Start of Data
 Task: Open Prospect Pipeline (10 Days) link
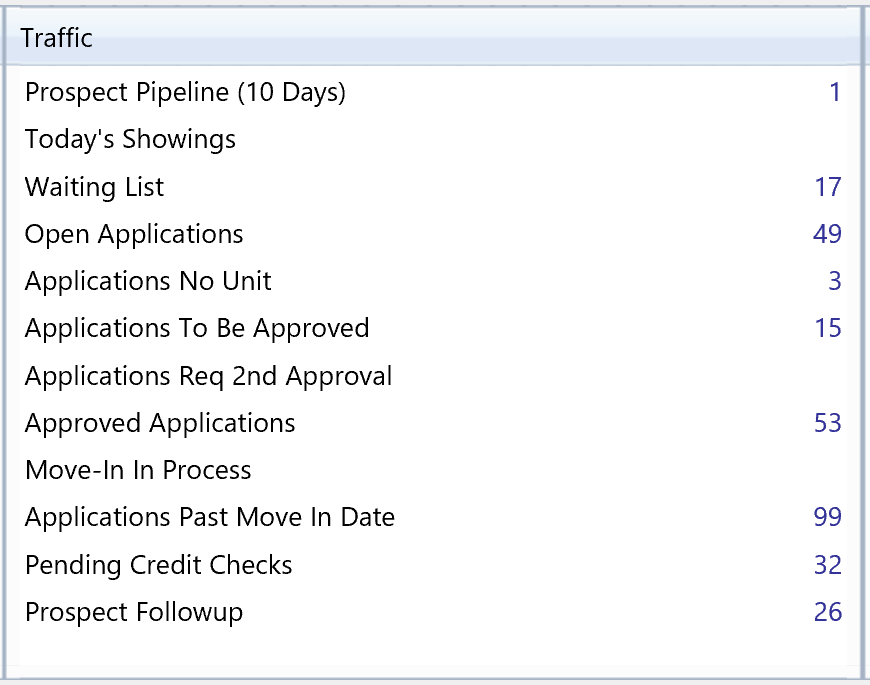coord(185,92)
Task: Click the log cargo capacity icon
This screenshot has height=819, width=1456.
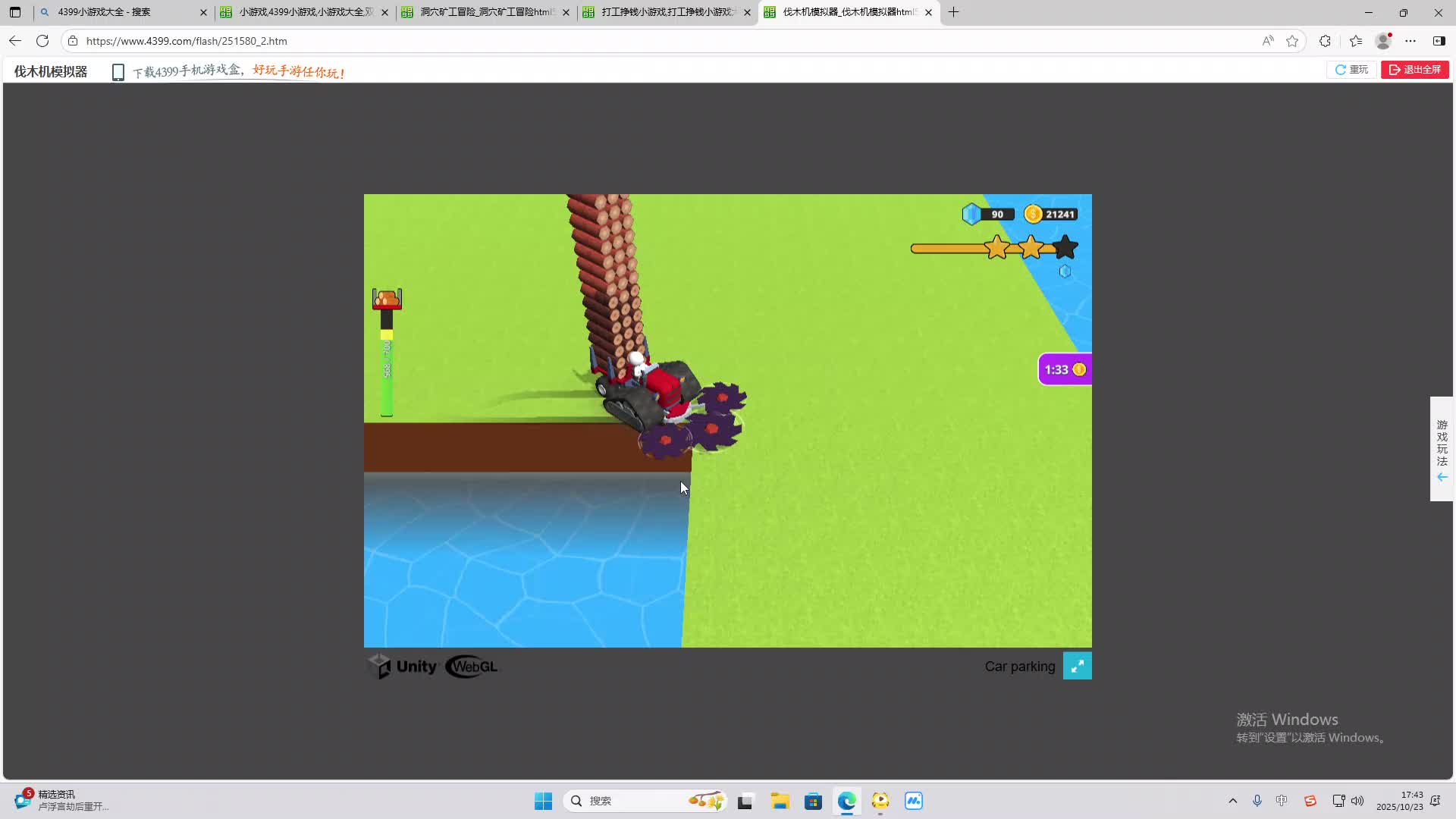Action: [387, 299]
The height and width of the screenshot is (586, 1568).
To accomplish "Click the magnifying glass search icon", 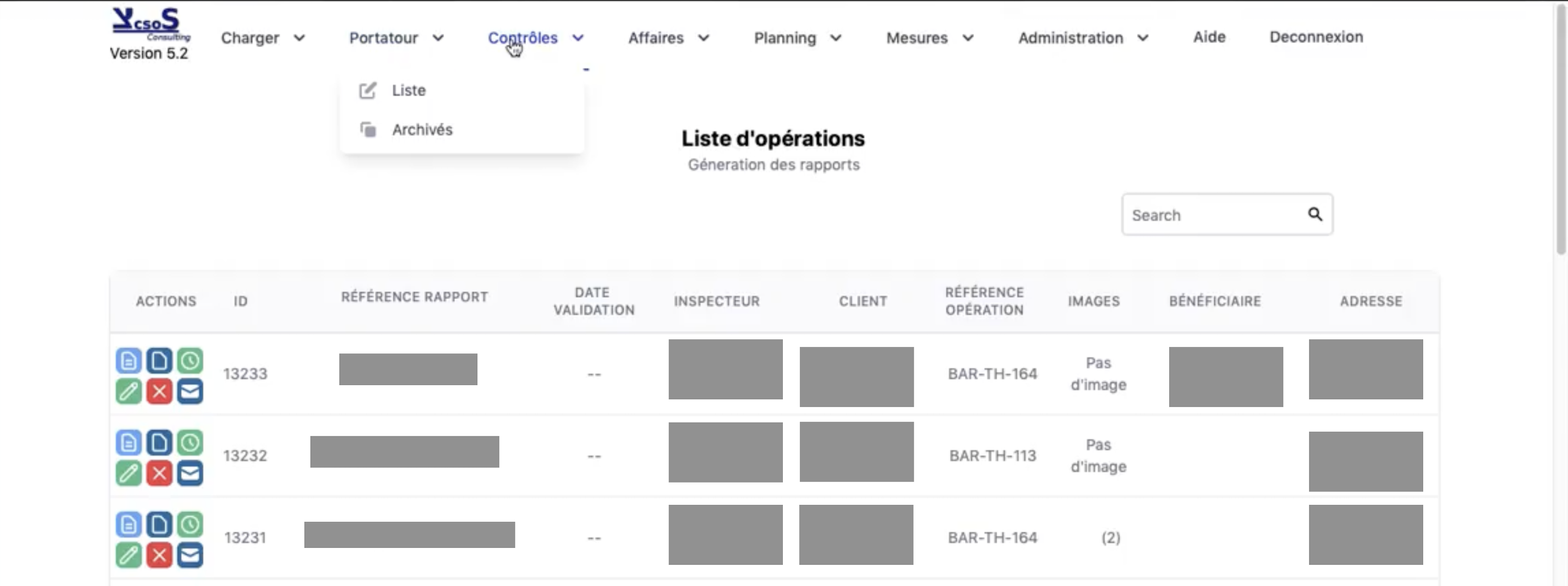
End of Data
**Required task:** Repeat these lines word for word, leaving out the pictures.

**Result of this exercise:**
 Task: Open Prospect Pipeline (10 Days) link
coord(185,92)
Task: Click the log cargo capacity icon
This screenshot has height=819, width=1456.
Action: [387, 299]
The height and width of the screenshot is (586, 1568).
To accomplish "Click the magnifying glass search icon", 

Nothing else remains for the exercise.